__元の文章__.

▬▬▬▬▬▬▬▬▬▬

建物躯体が在来の軸組みによって構築される場合、支持部は対向する柱や壁等に設けることができる。柱に支持部を設ける場合、振り子部材は柱間に配置して前記一対の支持部材によって支持すればよい。柱間には壁材を設けることによって振り子部材を覆い隠すことができる。また、建物が鋼製の柱や梁によって構築される場合でも同様にして支持部、振り子部材、制振部材を設けることができる。さらに、建物がパネル工法によって構築される場合、壁パネル内に振り子部材を配置するとともに、壁パネルを構成するフレームに支持部材を設ければよい。なお、パネル工法は、壁や床、屋根といった構成要素を予め工場にてパネル化しておき、施工現場でこれらのパネルを組立てることによって建物を構築する工法である。また、建物がツーバイフォー工法によって構築される場合、壁内にある骨組みを構成する木材に、支持部、振り子部材、制振部材を設けてもよい。
また、支持部、振り子部材、制振部材は柱や梁、壁パネル、床パネル等の構造材に直接取り付けてもよいし、支持部、振り子部材、制振部材を設けたフレームを介して間接的に取り付けつけてもよい。
さらに、制振部材としては、バネとダンパからなる制振部材、ゴム、オイルダンパー、粘弾性材料などが好適に使用され、さらには摩擦で震動を減衰させるものでもよい。
また、前記支持部、振り子部材、制振部材等は、新築の建物に組み込んでもよいし、既設の建物にリフォームとして組み込んでもよい。

▬▬▬▬▬▬▬▬▬▬

__データ__.
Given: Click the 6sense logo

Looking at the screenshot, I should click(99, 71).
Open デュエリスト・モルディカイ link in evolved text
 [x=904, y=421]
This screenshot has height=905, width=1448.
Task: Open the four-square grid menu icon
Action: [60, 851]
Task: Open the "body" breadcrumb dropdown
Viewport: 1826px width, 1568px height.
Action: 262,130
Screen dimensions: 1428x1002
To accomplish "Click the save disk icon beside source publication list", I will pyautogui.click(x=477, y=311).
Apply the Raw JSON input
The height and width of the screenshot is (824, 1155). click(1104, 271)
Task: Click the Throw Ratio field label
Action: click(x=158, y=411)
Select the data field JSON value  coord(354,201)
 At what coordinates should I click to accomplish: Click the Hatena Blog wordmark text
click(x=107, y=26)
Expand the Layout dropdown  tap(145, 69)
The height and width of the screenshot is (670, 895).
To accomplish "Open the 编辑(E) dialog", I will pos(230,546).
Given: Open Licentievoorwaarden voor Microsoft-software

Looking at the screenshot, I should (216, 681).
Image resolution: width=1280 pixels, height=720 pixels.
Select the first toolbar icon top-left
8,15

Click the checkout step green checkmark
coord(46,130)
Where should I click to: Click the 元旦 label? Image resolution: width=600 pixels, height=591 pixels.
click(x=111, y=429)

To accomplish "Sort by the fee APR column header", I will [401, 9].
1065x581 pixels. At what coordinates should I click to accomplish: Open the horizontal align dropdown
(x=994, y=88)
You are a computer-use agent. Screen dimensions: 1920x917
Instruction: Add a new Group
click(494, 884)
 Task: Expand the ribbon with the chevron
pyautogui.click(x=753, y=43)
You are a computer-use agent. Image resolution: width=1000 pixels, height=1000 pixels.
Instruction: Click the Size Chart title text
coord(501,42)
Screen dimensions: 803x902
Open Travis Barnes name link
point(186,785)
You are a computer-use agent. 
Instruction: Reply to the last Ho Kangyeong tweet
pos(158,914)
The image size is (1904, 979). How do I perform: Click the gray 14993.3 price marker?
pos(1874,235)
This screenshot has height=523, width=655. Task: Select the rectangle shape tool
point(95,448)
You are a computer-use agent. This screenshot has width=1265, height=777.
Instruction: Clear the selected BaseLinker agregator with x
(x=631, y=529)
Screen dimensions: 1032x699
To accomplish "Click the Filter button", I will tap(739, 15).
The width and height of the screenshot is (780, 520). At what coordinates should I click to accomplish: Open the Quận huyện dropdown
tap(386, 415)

▬▬▬▬▬▬▬▬▬▬

__やること__.
1/ 制振構造の文章では、パネル工法とはどんな工法だと説明されていますか。
2/ 制振構造の文章を、最後の文の後から続けて書いてください。
項目はここでは使いません。

__答え__.
1/ 壁や床、屋根などを前もって工場でパネルにしておき、現場でそれらのパネルを組み立てて建物を造る工法です。

2/
すなわち、建物躯体1に地震等の震動によって変形が生じると、この建物躯体1の柱、梁、壁、床等の構造材に水平方向に対向して設けられた一対の支持部7,7が変位する。一対の支持部7,7が変位することによって、振り子部材6が一対の支持部7,7間の略中央部を中心として振り子のように振れ、この振り子部材6の端部は振れが増幅され、これによって、前記一対の支持部7,7の変位が増幅される。したがって、振り子部材6の端部と建物躯体1の構造材(矩形フレーム3)との間に設けられている制振部材の変形を増幅できるので、建物躯体1の小さな変形から制振機能を有効に働かせることができる。
また、制振部材11の変形速度も建物躯体の変形速度より増幅することができるため、エネルギー吸収性能が変形速度に比例する制振部材(例えば粘弾性材料など)を用いる場合には、より効率的にエネルギーを吸収でき、大きな減衰力を発揮できる。
前記建物躯体が在来の軸組みによって構築される場合に、前記支持部は対向する柱、壁等に設けられていることを特徴とする。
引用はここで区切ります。